Andra tersenyum miring saat mendengar Eric mengumpat. Mungkin mendengar Eric mengumpat dengan geram bukan suatu hal baru yang sering Andra temukan. Tapi saat melihat Eric tidak bisa merebut bola darinya, membuat Andra menyimpulkan jika ada sesuatu yang mengganggu pikirannya.
"Masalah cewek?" tanya Andra, seolah-olah dia bisa membaca pikiran Eric.
"Si Caca ngambek gara-gara gue bangun kesiangan dan telat jemput dia. Dan sampek sekarang, dia puasa ngomong sama gue." Eric bercerita dengan wajah suntuk yang sangat terlihat jelas.
"Udah gue bilang cewek itu ribet! Putusin aja, udah," ucap Andra telak yang membuat Eric menatap tak suka.
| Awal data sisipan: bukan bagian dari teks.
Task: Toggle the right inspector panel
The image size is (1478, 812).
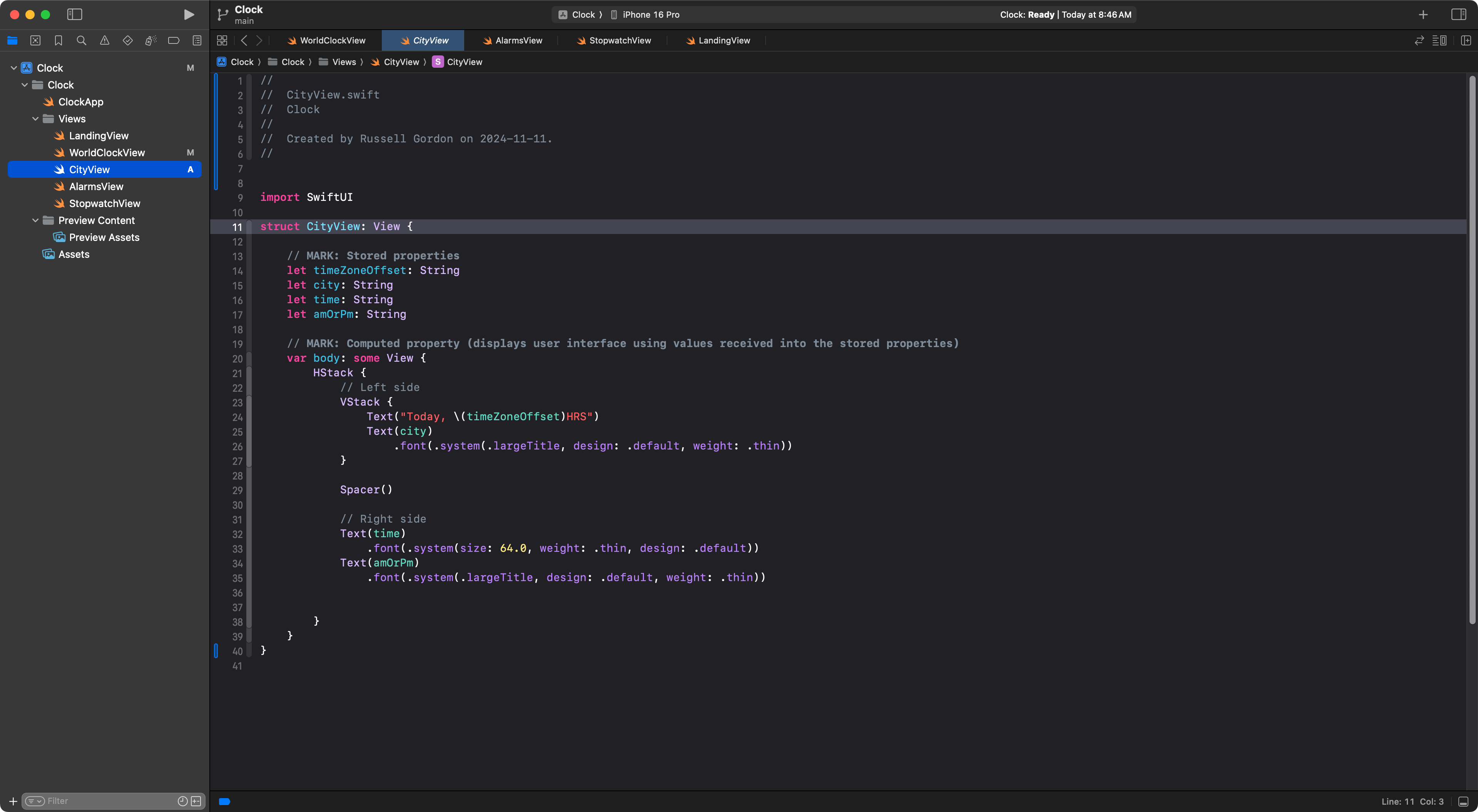Action: [1458, 14]
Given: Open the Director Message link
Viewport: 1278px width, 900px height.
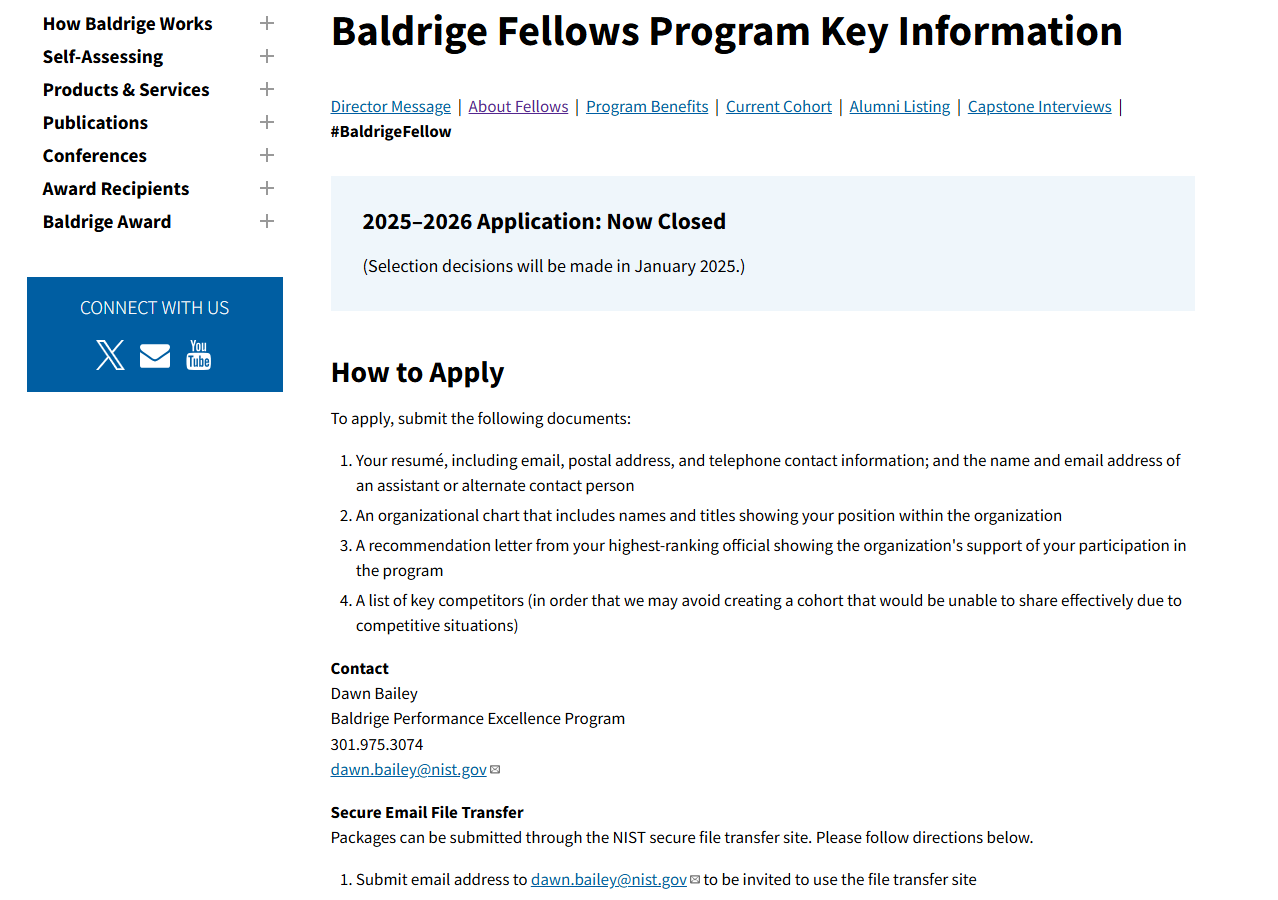Looking at the screenshot, I should (390, 107).
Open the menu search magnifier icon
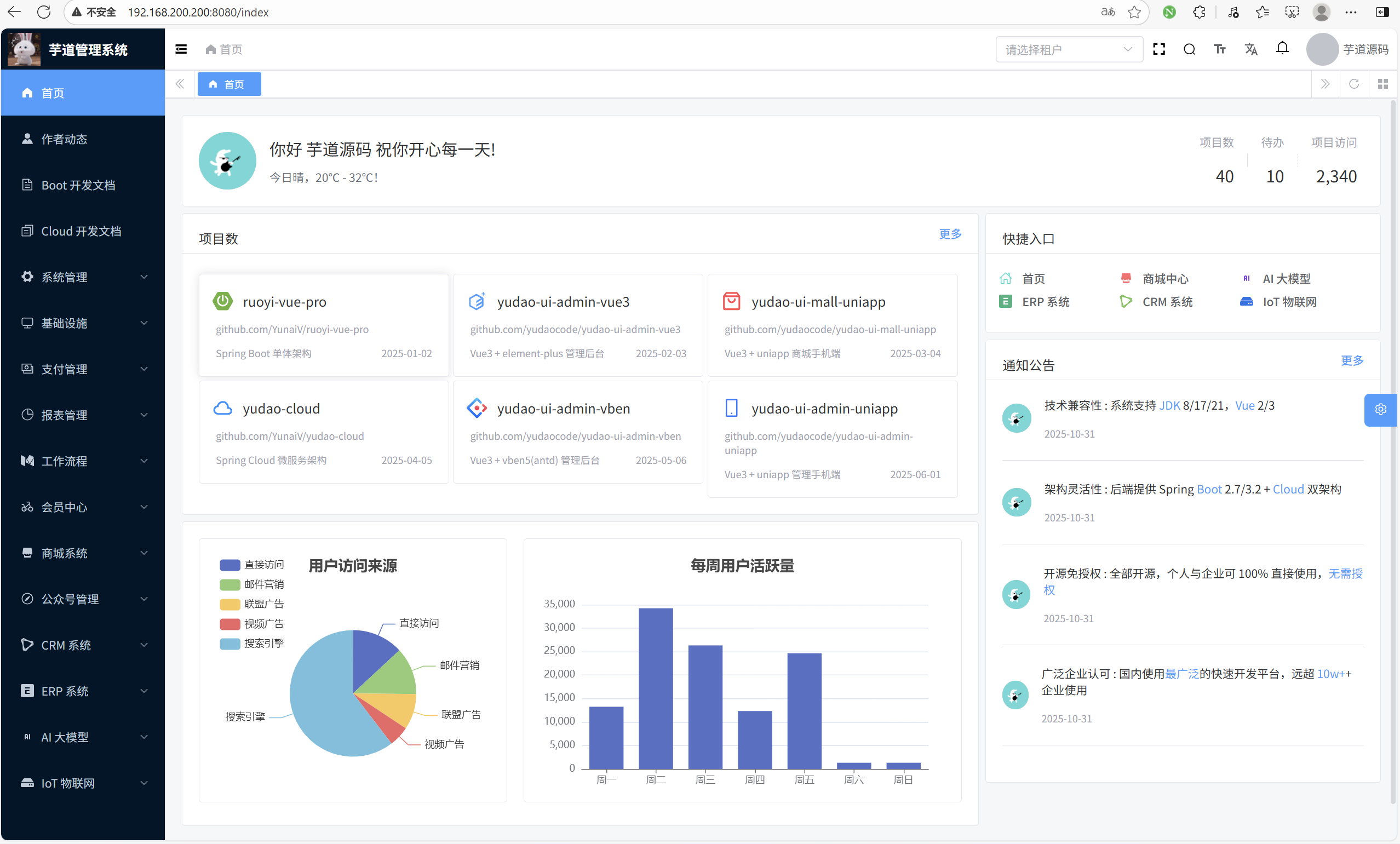 1189,49
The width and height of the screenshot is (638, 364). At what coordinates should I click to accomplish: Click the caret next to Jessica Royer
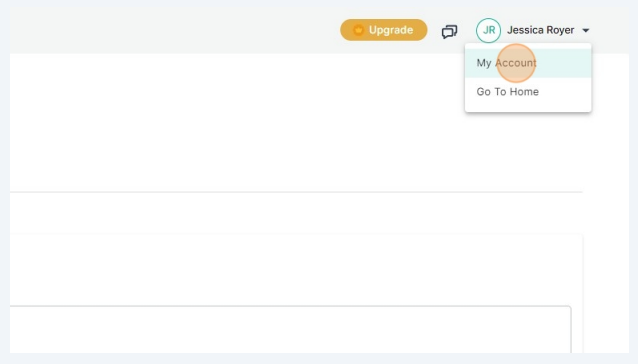point(586,31)
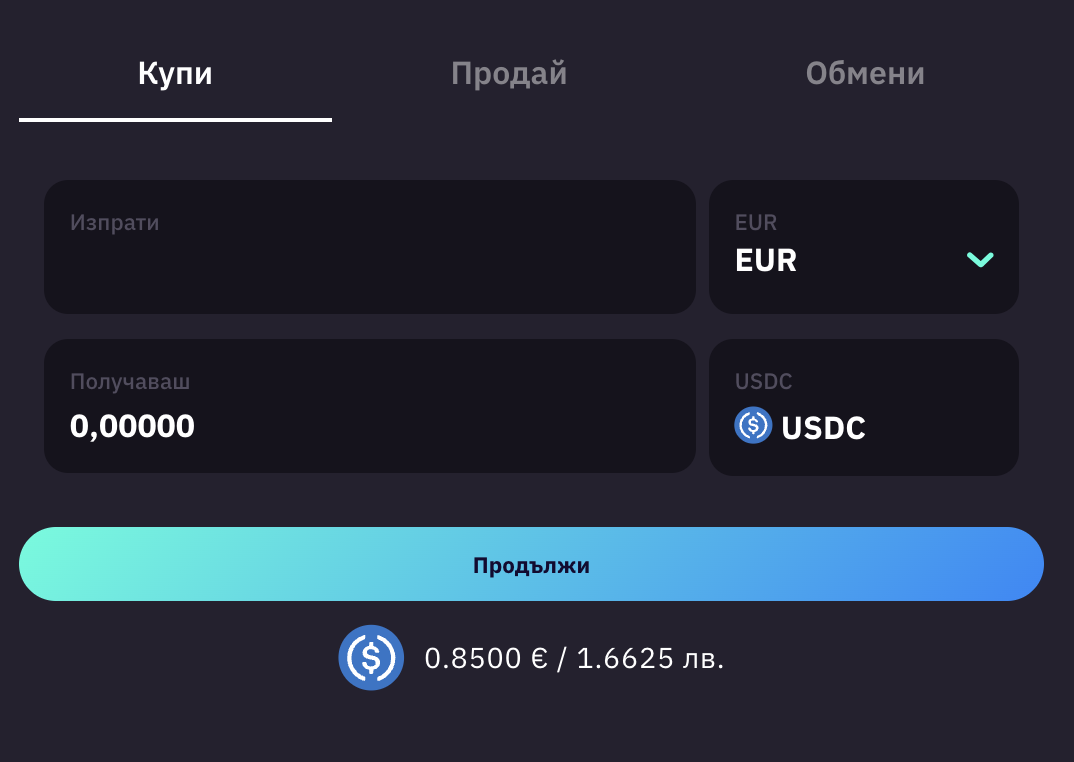Viewport: 1074px width, 762px height.
Task: Switch to the Купи tab
Action: coord(175,74)
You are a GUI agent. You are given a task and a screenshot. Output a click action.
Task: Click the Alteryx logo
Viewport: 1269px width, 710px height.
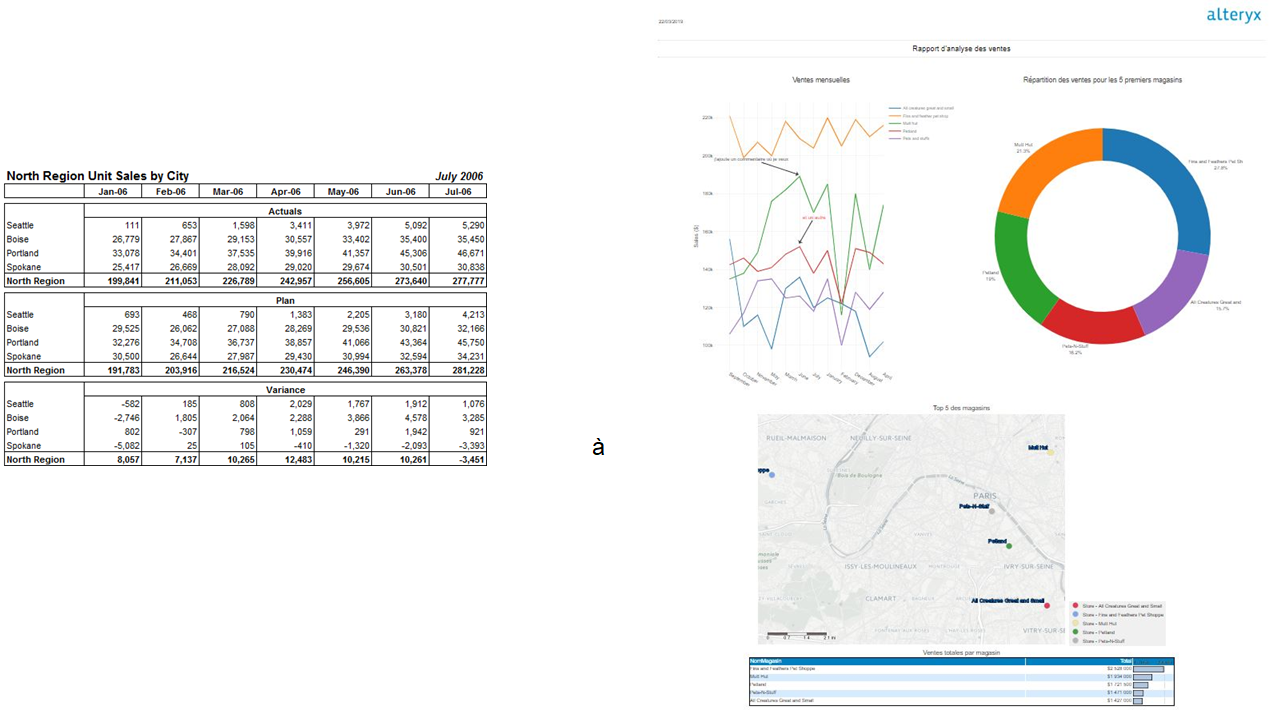pos(1233,16)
"Putus-putus, mata lo?" geramnya. Meskipun dia sering ngambek kayak anak kecil, tapi se-enggak-nya dia bisa bikin hari-hari gue berwarna setiap harinya," ucap Eric menerawang. "Dan, dia bisa bikin gue jatuh cinta," tambahnya lugas.
Andra menaikkan sebelah alisnya. "Masih percaya sama yang namanya cinta?"
Eric menatap Andra dengan memincingkan matanya tak mau kalah. "Dan lo, masih nggak percaya sama yang namanya cinta." Itu bukan pertanyaan, melainkan sebuah pernyataan yang jelas.
Andra menghentikan gerakannya melempar bola saat mendengar penyataan yang ditujukan jelas untuknya. Andra tersenyum sinis.
"Buat apa gue percaya sama hal yang menurut gue buang-buang waktu? Nggak ada gunanya banget."
Eric tertegun sejenak lalu menghela napas. Sorot mata Andra menyiratkan jutaan rasa sakit yang membelenggu dirinya dalam amarah. Membelenggu hatinya dalam rasa kecewa yang entah siapa yang akan membebaskannya. Eric tahu siapa Andra. Eric tahu masalah yang Andra hadapi bukan masalah kecil seperti kelihatannya. Tapi percuma Eric membantu Andra untuk berpikir lebih luas tentang tujuan Tuhan akan takdirnya. Andra seakan sudah menutup mata tentang kehidupannya. Dia sudah jatuh terlalu jauh.
"Suka-suka lo, deh. Ngomong sama lo itu kayak ngomong sama bola. Nggak ada ujungnya." Eric melenggang pergi menjauhi Andra dan berlari mendekati Rio dan Aldo yang telah memanggilnya sejak tadi untuk masuk ke kelas.
KAMU SEDANG MEMBACA
Adyra's Diary ✔
JugendliteraturSebelumnya, Andra selalu mengutuk hari-harinya saat bertemu Adyra. Tapi semakin lama, bayangan sorot mata ceria sekaligus meneduhkan itu selalu memenuhi pikirannya. Hingga sesaat, Andra teringat dengan perkataan Adyra waktu pertama mereka berjumpa. ...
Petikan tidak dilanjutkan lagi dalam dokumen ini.